Now take this: an open set is a set of points such that any pair of them satisfies some ruler judgment. A closed set is then the set of points who fail some ruler judgment. It is then easy to see that the set of all open sets should satisfy the following axioms, once you remember that set operations and logic connectives correspond with the duality that $\vee$ is $\cup$ and $\wedge$ is $\cap$, which should look familiar ...
- If we are given arbitrarily many open sets $\{ O_i \}_{i \in I}$, then
$$O_U := \bigcup_{i \in I} O_i$$
is open, and
- If we are given finitely many open sets, then
$$O_N := \bigcap_{i \in I} O_i$$
is open.
Hence, to not be so verbose, admittedly at the cost of intuition, we now throw out all the rulers, all the Boolean algebra and just work with the open sets.
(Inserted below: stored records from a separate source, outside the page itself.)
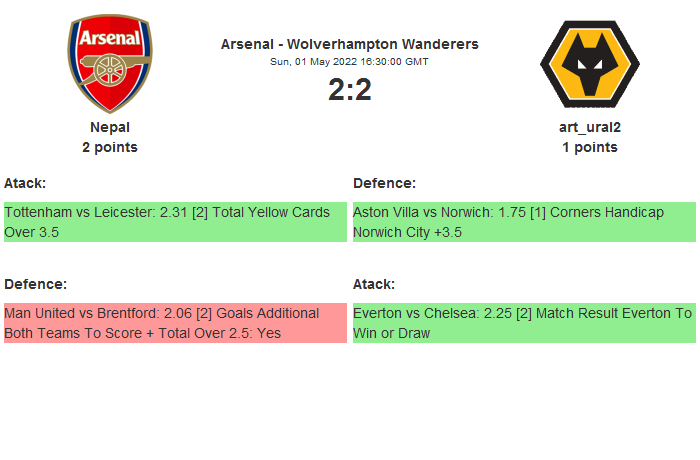
Task: Click the 2:2 match score
Action: point(350,90)
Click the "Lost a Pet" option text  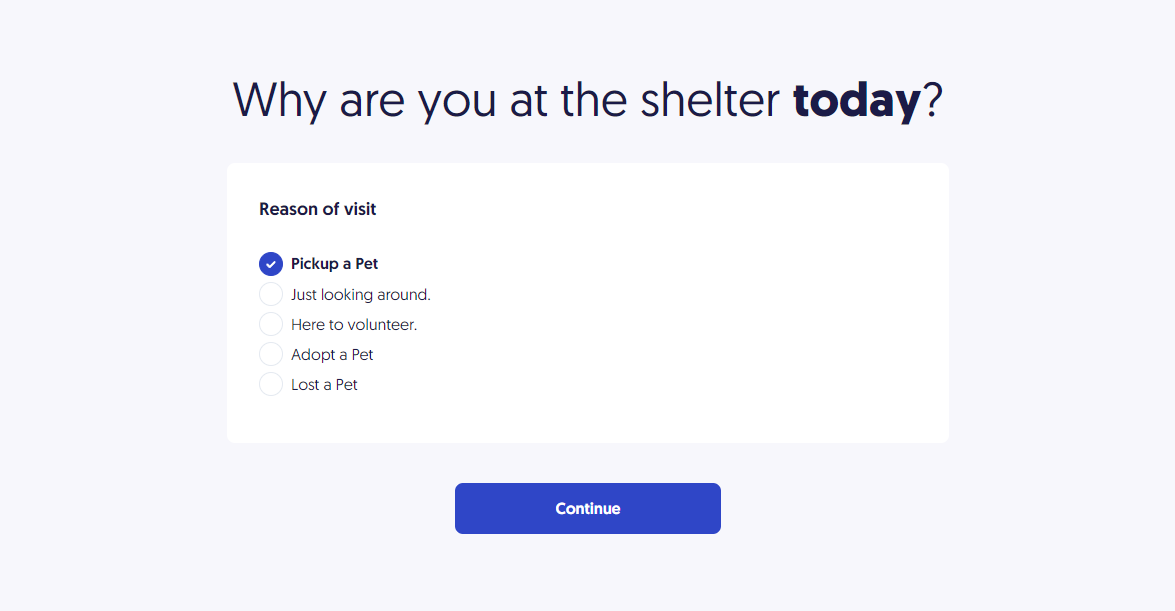pyautogui.click(x=324, y=385)
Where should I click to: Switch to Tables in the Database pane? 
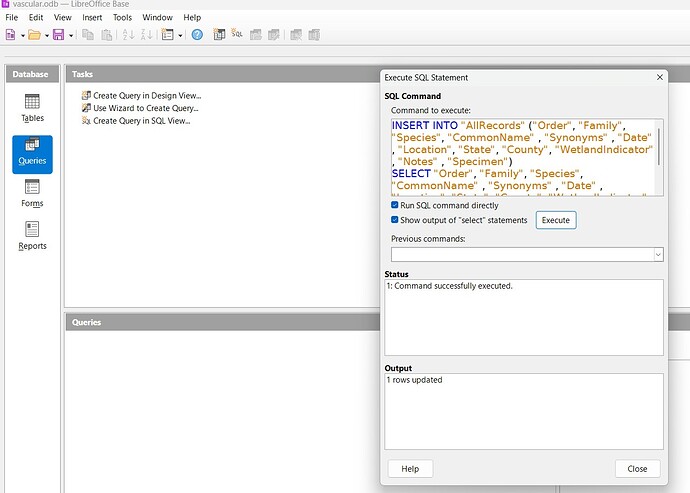(32, 107)
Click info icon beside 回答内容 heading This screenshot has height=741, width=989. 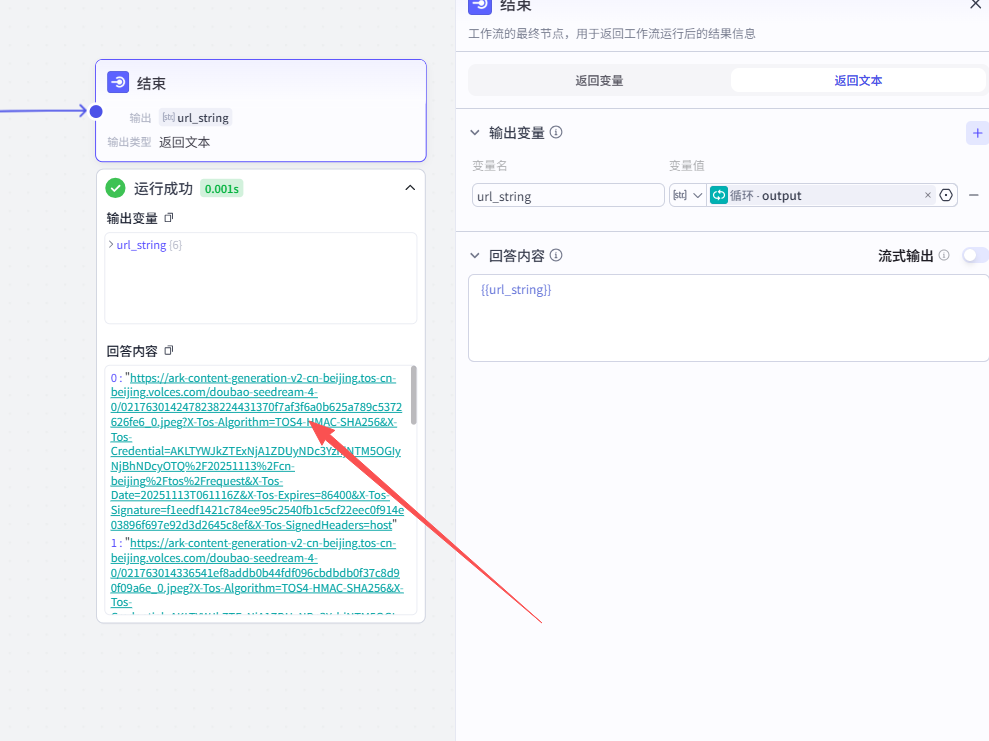(556, 255)
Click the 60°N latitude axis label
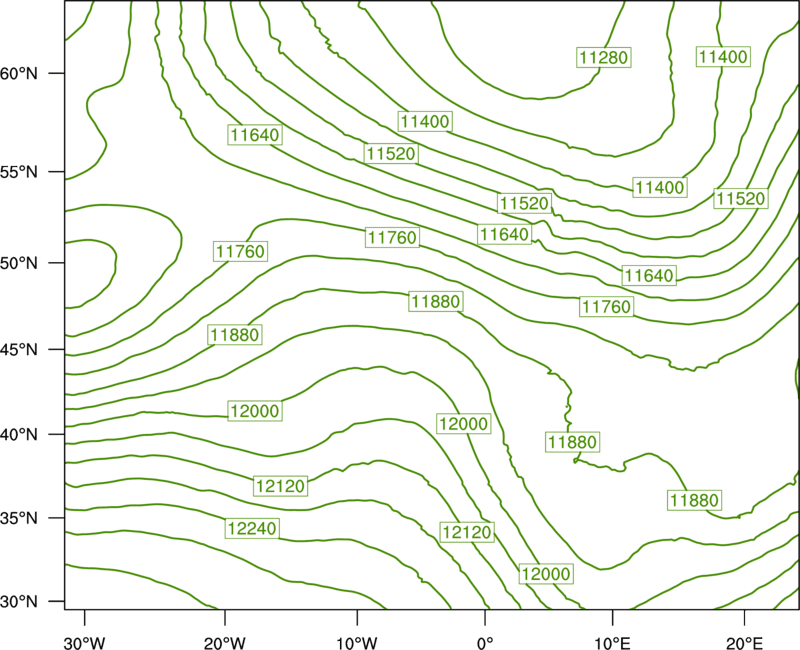This screenshot has width=800, height=650. 19,73
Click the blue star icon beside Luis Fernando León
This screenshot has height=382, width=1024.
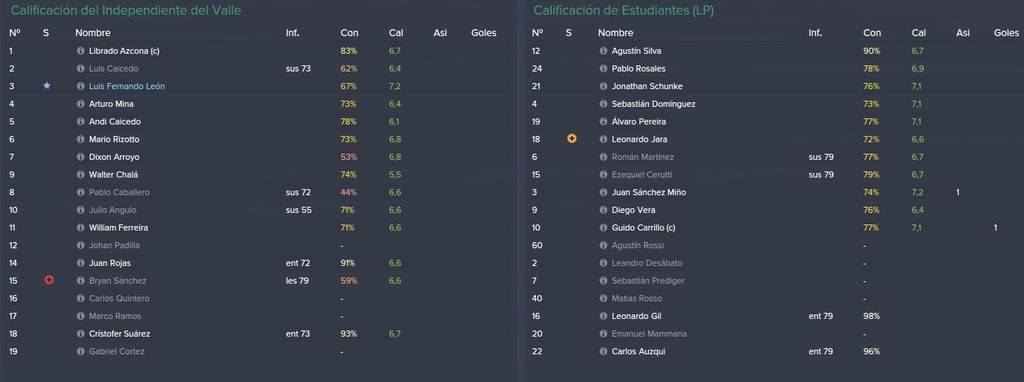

To understand topology, replace in your mind "open set" with a "set of points whose membership you can assess by using some combination of rulers and such that you will be able to show someone else who has finite (though unbounded) patience that your assessment is correct.".
(The reason this is not quite the same as the MathOverflow exposition is that there, they treat the set of rulers as the topological space, but that doesn't really make much sense because if we're talking, say, mugs, we don't want to think of a "mug made of rulers", we want to think maybe of measuring a mug WITH rulers - hence the exposition I give.)
Finally, we can return to the original issue at hand - why metric spaces are insufficient. Well, to do this, note that a metric space's set of rulers is basically those with points a set real-number distance apart. That is, there is one ruler for each real number. But is this a sufficient amount of rulers for everything? Well, suppose you had an object with points that, "in reality" were closer together than any real numbers, yet still not identical. Could you tell them apart now? In fact, we can not-too-hardly construct such spaces, and you could say - I believe - at least, that if you conceive of your measuring rulers as ruling between whole functions at once - as opposed merely to measuring values in the functions' codomains which is how that pointwise convergence is defined - that the functions under pointwise convergence are something like this.